Initially developed by Facebook, Prophet is an open-source algorithm for forecasting.
Widely used in time series and forecast models, it initially detects the following trends and seasonality from data, then combines them to make perfect predictions.
The prophet algorithm is extensively used in capacity planning, like allocating resources or setting sales goals for a business. Unlike manual forecasting, which requires more human workforce and hours to draw out accurate outputs yet provides inconsistent results, Prophet is an innovative and valuable alternative.
Flexible enough to include heuristics and valuable assumptions, Prophet is popular among forecasting models. Moreover, Its speed, reliability, and robustness while dealing with big data make it a magnificent analytical algorithm.
How do Predictive Analytics Models Work?
Though we know the strengths of Predictive models, they have weaknesses too. However, one of the most significant advantages these predictive models provide is that they are easily adjustable with standard business rules — they are flexible and reusable.
But ever wonder how these models work? We have an answer.
These analytical models run various algorithms on the available datasets to make predictions. Predictive models run these algorithms repeatedly to train the models. Moreover, the same data sets are applied to different models until the expected business objective is found.
Remember that predictive analytics models work iteratively — from pre-processing to data-mining until they have a strong understanding of required business objectives — followed by a data preparation process. Once it’s done, data is then modeled, evaluated, and deployed.
Predictive algorithms play the main character in these processes, determining the patterns and trends in available data sets with data mining and statistical techniques. Predictive models are built to perform particular tasks with intelligent algorithms like regression, clustering, or outlier algorithms.
Our comprehensive blog about Predictive modeling examples will tell you how predictive models work in every industry. Please give it a read!
How will the world change with the power of Predictive Analytics Models?

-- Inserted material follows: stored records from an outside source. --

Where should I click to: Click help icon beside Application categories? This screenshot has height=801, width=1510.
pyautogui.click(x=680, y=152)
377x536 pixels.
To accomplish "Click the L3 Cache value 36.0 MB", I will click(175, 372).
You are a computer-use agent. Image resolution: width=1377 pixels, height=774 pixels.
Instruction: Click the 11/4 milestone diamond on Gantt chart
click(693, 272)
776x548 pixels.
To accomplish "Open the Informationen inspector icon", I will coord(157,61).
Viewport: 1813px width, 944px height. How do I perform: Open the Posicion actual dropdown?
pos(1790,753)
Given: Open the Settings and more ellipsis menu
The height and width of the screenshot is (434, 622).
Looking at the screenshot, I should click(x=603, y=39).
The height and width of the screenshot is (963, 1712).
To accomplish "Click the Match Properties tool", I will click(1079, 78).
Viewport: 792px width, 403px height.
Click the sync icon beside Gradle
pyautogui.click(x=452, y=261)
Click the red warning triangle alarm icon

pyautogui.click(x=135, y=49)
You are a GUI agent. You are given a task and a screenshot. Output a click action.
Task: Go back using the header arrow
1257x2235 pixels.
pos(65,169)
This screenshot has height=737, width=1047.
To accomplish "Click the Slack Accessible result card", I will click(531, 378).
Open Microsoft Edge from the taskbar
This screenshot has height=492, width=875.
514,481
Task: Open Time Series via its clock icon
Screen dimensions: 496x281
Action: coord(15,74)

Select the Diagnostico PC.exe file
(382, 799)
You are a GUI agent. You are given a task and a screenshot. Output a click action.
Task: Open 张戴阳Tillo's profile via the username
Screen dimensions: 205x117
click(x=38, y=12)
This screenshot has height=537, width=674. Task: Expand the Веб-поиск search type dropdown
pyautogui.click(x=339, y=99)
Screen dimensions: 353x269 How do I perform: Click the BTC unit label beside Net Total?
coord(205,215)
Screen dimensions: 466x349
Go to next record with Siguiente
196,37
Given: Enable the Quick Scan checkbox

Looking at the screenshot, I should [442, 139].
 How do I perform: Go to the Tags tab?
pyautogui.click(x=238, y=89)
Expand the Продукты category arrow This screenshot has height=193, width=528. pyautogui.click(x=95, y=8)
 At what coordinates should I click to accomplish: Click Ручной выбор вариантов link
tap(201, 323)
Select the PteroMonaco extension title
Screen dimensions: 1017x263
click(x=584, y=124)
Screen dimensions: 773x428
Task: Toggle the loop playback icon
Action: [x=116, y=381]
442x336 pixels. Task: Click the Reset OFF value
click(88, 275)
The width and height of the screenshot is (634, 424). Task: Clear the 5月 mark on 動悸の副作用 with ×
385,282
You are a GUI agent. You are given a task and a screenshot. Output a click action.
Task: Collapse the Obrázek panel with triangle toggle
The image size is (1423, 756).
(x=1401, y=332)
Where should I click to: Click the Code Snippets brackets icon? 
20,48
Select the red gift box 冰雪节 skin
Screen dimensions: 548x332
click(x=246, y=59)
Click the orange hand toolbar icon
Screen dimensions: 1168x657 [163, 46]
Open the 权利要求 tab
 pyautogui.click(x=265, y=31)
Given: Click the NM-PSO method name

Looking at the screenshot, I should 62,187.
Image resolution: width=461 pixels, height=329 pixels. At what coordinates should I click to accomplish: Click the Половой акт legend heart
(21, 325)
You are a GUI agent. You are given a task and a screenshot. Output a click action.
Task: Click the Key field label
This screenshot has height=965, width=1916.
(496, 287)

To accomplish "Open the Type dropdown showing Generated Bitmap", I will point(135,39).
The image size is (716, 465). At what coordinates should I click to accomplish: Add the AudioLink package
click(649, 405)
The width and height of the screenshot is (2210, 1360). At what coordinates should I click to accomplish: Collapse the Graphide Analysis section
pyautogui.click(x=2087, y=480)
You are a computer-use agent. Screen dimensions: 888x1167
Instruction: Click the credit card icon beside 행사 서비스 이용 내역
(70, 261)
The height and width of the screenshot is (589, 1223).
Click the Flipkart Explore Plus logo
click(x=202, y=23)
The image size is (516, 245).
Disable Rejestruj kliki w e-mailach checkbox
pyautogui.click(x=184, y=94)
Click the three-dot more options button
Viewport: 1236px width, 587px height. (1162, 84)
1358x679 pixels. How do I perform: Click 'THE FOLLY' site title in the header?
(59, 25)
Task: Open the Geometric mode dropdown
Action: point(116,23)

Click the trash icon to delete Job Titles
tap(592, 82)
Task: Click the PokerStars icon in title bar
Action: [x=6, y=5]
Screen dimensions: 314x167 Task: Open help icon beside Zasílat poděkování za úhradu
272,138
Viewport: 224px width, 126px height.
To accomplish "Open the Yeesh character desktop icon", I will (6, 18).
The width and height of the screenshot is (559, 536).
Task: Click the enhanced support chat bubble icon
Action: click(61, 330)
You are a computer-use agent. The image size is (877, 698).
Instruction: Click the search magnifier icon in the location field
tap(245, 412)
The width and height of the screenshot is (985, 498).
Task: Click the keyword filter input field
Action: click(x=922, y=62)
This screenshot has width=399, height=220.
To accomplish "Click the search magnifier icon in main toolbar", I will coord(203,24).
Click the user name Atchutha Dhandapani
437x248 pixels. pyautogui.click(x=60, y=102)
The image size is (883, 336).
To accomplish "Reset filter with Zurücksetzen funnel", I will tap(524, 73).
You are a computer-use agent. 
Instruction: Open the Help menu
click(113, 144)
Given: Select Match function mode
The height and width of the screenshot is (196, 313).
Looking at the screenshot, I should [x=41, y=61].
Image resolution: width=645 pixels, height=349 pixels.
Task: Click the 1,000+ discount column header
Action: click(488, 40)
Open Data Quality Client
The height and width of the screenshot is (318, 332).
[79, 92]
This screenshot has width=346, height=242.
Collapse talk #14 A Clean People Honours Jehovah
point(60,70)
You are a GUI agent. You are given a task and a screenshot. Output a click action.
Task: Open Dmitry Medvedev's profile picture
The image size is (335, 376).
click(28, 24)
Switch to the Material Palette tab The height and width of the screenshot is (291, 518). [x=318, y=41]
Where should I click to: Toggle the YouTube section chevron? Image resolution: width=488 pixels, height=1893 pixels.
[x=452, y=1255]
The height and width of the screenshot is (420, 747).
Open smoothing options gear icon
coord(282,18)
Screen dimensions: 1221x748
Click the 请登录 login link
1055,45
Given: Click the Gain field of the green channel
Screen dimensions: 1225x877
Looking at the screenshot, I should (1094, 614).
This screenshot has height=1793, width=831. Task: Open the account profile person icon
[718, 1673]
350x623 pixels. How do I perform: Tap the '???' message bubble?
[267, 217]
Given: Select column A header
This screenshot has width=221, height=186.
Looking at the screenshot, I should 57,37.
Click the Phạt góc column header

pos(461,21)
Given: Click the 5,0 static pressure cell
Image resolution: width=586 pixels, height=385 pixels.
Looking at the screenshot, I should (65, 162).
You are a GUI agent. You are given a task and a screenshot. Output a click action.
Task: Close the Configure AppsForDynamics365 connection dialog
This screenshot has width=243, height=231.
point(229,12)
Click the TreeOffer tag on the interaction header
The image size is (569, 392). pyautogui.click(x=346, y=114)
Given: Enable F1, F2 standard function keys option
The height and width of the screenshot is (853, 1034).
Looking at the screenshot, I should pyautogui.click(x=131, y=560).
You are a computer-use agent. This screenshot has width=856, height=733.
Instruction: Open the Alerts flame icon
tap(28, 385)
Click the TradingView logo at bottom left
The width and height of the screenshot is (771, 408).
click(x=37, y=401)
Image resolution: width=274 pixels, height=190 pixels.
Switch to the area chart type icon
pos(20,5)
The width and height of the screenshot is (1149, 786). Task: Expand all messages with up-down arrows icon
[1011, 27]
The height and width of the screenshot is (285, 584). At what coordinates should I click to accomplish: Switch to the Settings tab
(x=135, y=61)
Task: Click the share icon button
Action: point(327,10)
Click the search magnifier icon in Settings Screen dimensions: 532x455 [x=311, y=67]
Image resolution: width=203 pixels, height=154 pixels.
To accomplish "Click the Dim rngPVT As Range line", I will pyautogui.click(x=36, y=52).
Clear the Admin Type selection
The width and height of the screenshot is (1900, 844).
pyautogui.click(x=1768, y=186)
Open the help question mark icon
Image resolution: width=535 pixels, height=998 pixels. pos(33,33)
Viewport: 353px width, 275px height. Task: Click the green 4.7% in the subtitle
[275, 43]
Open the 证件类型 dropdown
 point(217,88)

Predictive analytics is reshaping the world we live in.
AI, machine learning, and deep learning have unveiled opportunities to use predictive models in ways previously unknown in data science. However, the result is that Predictive Analytics is rapidly evolving — proactively identifying risks and opportunities in mainstream businesses leveraging big data.
The ultimate goal of predictive analysis is to go beyond analyzing what happened in the past and suggest what could be done to improve the scenario. Don’t you think that’s cool?